PRESIDENT Clinton's vision of the Social Security of the future, outlined to Congress last week, resembles a farm animal, a hitherto unknown species that might have been engineered by an ideologically confused Scottish geneticist.
That's both its charm and its defect. It bleats a language part New Deal, part state socialism, part free-market capitalism. What's unclear is whether this synthesis will make the plan easier for members of Congress to swallow or whether too many of them will gag on its individual ingredients.
Wall Street will love the idea of pouring as much as $1.2 trillion in Social Security Trust Fund money into the stock market. Why wouldn't it? Regular, predictable purchases of common stocks by the Treasury would be like discovering a whole new class of untapped investors and put a floor under the market in bearish times. It would be like having one of those sucker clients who keeps buying no matter what.
But of course, Wall Street's understandable enthusiasm will collide with the usual conservative dogma that recoils at the idea that the government would end up owning 4 percent of the shares of U.S. corporations.
Will the Treasury buy tobacco stocks? What if Congress bans investment in corporations that use foreign child labor? And what is socialism but intrusive government ownership in the private sector? Many Republicans will be torn between their traditional loyalties to Wall Street, the attractiveness of the higher returns and whatever principles they have against federal ownership of corporate assets.
And naturally, liberals will be pleased with Mr. Clinton's proposal to save the existing Social Security system as it is and to replenish the trust funds with enough money to keep them solvent through 2055. This is about as far into the future as we need prudently look because we'll feel silly if we plan any further and then all get fried by global warming. Besides, most of us will be dead by then.

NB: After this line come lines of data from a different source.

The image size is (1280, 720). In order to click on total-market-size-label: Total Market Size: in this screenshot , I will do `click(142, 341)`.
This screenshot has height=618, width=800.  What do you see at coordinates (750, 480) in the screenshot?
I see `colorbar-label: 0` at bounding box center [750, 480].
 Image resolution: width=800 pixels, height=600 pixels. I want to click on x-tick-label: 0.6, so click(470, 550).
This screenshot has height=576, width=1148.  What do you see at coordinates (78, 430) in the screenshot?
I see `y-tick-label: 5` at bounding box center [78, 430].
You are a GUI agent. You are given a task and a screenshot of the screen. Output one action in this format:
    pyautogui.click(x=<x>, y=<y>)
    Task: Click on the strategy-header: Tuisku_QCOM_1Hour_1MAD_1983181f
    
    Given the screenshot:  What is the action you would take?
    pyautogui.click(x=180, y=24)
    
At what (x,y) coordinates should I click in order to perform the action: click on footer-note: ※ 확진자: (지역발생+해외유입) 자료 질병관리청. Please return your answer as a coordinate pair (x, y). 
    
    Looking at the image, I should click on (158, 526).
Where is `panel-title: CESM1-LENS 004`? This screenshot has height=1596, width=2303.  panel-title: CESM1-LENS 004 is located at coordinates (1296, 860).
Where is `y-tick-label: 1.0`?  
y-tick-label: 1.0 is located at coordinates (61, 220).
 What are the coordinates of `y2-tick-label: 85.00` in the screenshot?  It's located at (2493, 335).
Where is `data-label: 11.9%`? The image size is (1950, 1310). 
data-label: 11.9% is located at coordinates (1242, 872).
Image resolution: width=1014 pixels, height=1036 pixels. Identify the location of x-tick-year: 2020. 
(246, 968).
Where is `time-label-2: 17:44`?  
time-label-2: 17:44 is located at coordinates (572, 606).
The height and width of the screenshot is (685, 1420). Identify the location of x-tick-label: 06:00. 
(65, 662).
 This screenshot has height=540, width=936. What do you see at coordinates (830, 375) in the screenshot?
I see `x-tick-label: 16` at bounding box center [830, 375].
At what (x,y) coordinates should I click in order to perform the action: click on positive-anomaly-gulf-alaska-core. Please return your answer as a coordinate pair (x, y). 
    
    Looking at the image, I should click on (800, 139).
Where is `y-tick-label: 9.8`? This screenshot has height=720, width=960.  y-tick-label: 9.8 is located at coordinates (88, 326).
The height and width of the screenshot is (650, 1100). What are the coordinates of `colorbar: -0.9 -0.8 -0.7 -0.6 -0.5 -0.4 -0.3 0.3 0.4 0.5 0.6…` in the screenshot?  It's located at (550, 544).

Still, this will not satisfy the more ambitious privatizers who see Social Security reform as a chance to start eliminating the system. They are likely to be unimpressed by the president's gingerly gestures, which include independent retirement accounts subsidized by the Treasury.
Overall, though, for people who believe the Social Security system only needs relatively minor adjustments to remain solvent indefinitely, the Clinton proposal is attractive. It throws enough bones to Wall Street, to the privatizers and to the outright enemies of the system to keep them divided and conquered.
Meanwhile, time is running out for those who would butcher the system. The population figures, let alone the merits, simply aren't on their side. The over-55 age group -- those retired or about to retire -- now forms 20.9 percent of the population and an even larger share of people likely to vote. They will expand to 21.4 percent in 2000, 25.2 percent in 2010 and 30.3 percent in 2025. And besides having more clout, we will be pig-headed, willful, demanding and utterly wrathful to any politician who dares touch the system.